We mochten op de eerste activiteit zo’n 25 mensen verwelkomen (zowel studenten als andere geïnteresseerden). We kregen drie verschillende invalshoeken aangereikt om de kwestie van mensen zonder papieren te bekijken.
1. Gastspreker Prof. Johan Leman
We vroegen Prof. Leman om ons voornamelijk in het lichten over de procedurele aspecten van migratie en om het huidige migratiebeleid toe te lichten. Professor Leman is zelf jarenlang kabinetschef geweest bij Paula d’Hondt ( CVP) die van 1989 tot 1993 Koninklijk Commisaris voor Migrantenbeleid was. Vanuit deze betrokkenheid wist Leman ons veel te vertellen over de politieke zijde van immigratie en asiel. In een eerste deel van zijn uiteenzetting heeft professor Leman ons uitgelegd hoe mensen in België op verschillende wijze aan migratie kunnen doen: men kan bij aankomst in het land asiel aanvragen en komt op die manier terecht in de asielprocedure of men komt het land binnen met een toeristenvisum (die na 3 maanden verloopt). Vaak gebeurt het dat men dit visum laat verlopen en op die manier zonder papieren raakt.
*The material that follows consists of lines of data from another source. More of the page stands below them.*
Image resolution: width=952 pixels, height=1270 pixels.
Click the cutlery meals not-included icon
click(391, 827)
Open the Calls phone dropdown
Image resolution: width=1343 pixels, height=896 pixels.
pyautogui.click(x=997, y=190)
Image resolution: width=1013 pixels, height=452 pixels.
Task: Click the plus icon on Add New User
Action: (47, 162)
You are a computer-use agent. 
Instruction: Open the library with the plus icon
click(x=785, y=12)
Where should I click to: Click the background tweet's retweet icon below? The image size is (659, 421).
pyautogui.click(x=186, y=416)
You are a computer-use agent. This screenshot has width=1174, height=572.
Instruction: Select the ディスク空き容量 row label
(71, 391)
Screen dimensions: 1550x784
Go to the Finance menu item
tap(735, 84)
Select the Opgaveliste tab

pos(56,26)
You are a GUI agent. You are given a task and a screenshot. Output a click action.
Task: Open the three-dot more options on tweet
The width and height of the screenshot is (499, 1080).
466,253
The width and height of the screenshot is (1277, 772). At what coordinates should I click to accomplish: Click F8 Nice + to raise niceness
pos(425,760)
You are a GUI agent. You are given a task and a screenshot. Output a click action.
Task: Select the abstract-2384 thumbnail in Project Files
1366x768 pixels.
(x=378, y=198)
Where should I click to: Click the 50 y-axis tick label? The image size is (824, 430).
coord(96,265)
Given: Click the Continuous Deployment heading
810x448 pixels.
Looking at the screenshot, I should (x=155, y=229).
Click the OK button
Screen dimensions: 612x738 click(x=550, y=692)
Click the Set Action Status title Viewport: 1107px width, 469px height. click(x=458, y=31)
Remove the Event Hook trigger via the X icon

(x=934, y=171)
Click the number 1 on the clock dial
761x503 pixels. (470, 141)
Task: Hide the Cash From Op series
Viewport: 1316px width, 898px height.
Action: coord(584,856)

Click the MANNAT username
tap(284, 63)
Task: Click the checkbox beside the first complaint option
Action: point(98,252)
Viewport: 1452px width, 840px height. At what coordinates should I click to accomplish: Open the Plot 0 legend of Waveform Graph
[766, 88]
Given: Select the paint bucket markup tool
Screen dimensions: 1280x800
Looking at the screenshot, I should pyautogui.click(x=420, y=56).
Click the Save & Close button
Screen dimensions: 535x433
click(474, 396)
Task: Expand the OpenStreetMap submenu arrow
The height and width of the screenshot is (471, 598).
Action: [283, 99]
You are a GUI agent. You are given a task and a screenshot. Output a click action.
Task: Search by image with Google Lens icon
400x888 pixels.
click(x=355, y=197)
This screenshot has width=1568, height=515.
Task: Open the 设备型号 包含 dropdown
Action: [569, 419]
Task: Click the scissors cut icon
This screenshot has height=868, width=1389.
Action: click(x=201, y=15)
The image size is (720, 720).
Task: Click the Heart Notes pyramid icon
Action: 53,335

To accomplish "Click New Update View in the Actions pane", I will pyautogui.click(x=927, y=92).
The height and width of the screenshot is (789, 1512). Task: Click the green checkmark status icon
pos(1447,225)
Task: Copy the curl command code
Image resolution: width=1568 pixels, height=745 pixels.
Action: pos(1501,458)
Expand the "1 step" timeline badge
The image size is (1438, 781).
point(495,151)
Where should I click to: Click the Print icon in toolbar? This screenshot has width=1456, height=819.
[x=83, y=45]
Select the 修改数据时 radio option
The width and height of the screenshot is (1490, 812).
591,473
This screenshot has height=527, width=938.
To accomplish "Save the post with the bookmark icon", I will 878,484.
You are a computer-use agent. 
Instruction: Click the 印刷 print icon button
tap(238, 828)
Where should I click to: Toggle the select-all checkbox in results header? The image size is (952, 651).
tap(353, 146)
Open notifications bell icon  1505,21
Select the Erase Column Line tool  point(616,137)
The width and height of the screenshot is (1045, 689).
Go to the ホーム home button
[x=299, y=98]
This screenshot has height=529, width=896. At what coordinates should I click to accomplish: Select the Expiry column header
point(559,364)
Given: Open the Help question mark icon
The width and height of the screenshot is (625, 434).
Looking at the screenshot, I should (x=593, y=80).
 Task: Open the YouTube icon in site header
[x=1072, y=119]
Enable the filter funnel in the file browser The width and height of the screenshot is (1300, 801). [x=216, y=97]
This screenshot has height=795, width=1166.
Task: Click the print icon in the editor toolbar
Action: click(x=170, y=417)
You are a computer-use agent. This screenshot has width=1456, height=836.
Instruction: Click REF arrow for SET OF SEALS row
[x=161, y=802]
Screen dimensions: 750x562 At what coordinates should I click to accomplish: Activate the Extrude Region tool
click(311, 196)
Daarna heeft hij ons uitgelegd hoe zo’n asielprocedure in zijn werk gaat. Eerst volgt er een eerste gesprek met een tolk, waarbij er verschillende vragen worden gesteld en wordt nagegaan of wordt voldaan aan de benodigde criteria om asiel te kunnen verkrijgen. Bij nadere beschouwing van het dossier van de persoon in kwestie volgt een tweede gesprek. Hierna wordt de aanvraag voor asiel ofwel aanvaard ofwel verworpen. Wanneer de asielaanvraag verworpen is kan men hier tegen in beroep gaan, dit beroep is in de praktijk echter een groot probleem. Indien de aanvraag ook na het beroep wordt verworpen wordt men het land uitgezet. Men probeert dit zo veel mogelijk op vrijwillige basis te laten gebeuren, omdat een verplichte uitzetting veel geld kost. Professor Leman is geen groot voorstander van de one-shot politiek zoals in 1999-2000 waarbij op één moment een grote groep mensen geregulariseerd wordt. Op die manier wordt volgens hem het probleem niet opgelost. Er is nood aan een beleid van continue regularisatie en eenduidige criteria. Met het huidige beleid voorspelt hij echter eerder opnieuw een one-shot-regularisatie vanuit de regering.
In een tweede deel van zijn uiteenzetting heeft professor Leman meer persoonlijk gesproken. Zo meende hij dat mensen met een dossier met een crimineel verleden sowieso niet prioritair in aanmerking zouden moeten komen voor asiel. Eveneens maakte hij een vrij strikte scheiding tussen enerzijds de rol van de politiek en de staat in de asielprocedure en anderzijds de rol van het middenveld. Hij affirmeerde de nood aan morele druk vanuit het middenveld, maar benadrukte ook dat de politiek zich hier niet mee bezig moet houden. Ook ontkende Leman het idee dat mensen zonder papieren over het algemeen in een schrijnende situatie zouden leven. Volgens Leman zijn de mensen zonder papieren juist heel erg getalenteerd en hebben zij meer capaciteiten dan de meesten onder ons. Volgens professor Leman doen wij onrecht aan de mensen zonder papieren als wij hun een slachtofferrol toebedelen.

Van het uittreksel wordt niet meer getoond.